* [Tasks to carry out]:
1. Translate this sentence from the passage on slotted beam webs into Spanish: "Because they eliminate the lateral-torsional mode of buckling, lateral beam flange braces are not required to insure full plastic beam moment capacity when the beam, as part of a structural frame, is subjected to cyclic or earthquake loadings."
2. Carry on the passage about slotted beam webs, beginning right after its last sentence.
─── Source passage ───
The first beam slots and/or the second beam slots, when positioned horizontally in the beam web near the upper and lower beam flanges, allow the beam web and beam flanges to buckle independently, that is, when the beam is subjected to its buckling load, the compression flange of the beam buckles out of its horizontal plane and the web of the beam buckles out of its vertical plane when the beam, as part of a structural frame, is subjected to cyclic or earthquake loadings. These first beam slots and/or second beam slots, of predetermined length when positioned horizontally in the beam web near the beam flanges, also eliminate or reduce the lateral-torsional mode of beam buckling which would result in reduced beam moment capacity. Because they eliminate the lateral-torsional mode of buckling, lateral beam flange braces are not required to insure full plastic beam moment capacity when the beam, as part of a structural frame, is subjected to cyclic or earthquake loadings.
With respect to the second, or interior horizontal beam web slots, they may be incorporated into the frame without the first beam slots, and in the beam web near the compression flange and at a predetermined distance away from the beam to column connection. Use of these beam slots of predetermined length alone can also reduce the moment capacity of the beam from its full moment capacity by allowing the beam compression flange and beam web to buckle independently out of their horizontal and vertical planes, respectively.
─── Recorded information ───
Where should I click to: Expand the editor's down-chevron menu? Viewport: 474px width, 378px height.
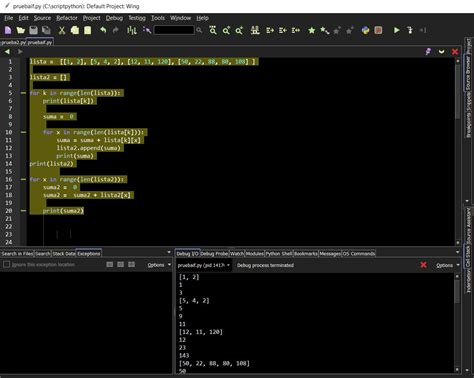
───
* [Outputs]:
1. Debido a que eliminan el modo de pandeo lateral-torsional, no se requieren arriostramientos laterales del ala de la viga para asegurar la plena capacidad de momento plástico de la viga cuando esta, como parte de un marco estructural, se somete a cargas cíclicas o sísmicas.

2.
And yet another aspect of the present invention, it has also been discovered that the vertical shear force in the beam flanges is very significantly reduced when horizontal beam web slots are located near the end of the beam and near the beam flanges.
As yet another aspect of the present invention, it has also been discovered that the column slots and/or beam slots of the present invention may be incorporated in structures that include not only the vertically oriented reinforcing plates as described above, but also with structures that include conventional continuity plates, or column-web stiffeners. When used in conjunction with conventional continuity plates, or column-web stiffeners, the generally vertically oriented column slots are positioned in the web of the column, such that the first slot extends vertically from a first terminus hole located above and adjacent to the continuity plate which is adjacent and co-planar to, that is, provides continuity to the upper beam flange, and terminates in a second terminus hole in the column web. A second column slot extends vertically downward from the continuity plate adjacent and co-planar to, that is, providing continuity with, the lower beam flange. In this aspect of the present invention, horizontally extending beam slots, whether single beam slots or double beam slots of the present invention, may also be used with steel frame structures that employ conventional continuity plates.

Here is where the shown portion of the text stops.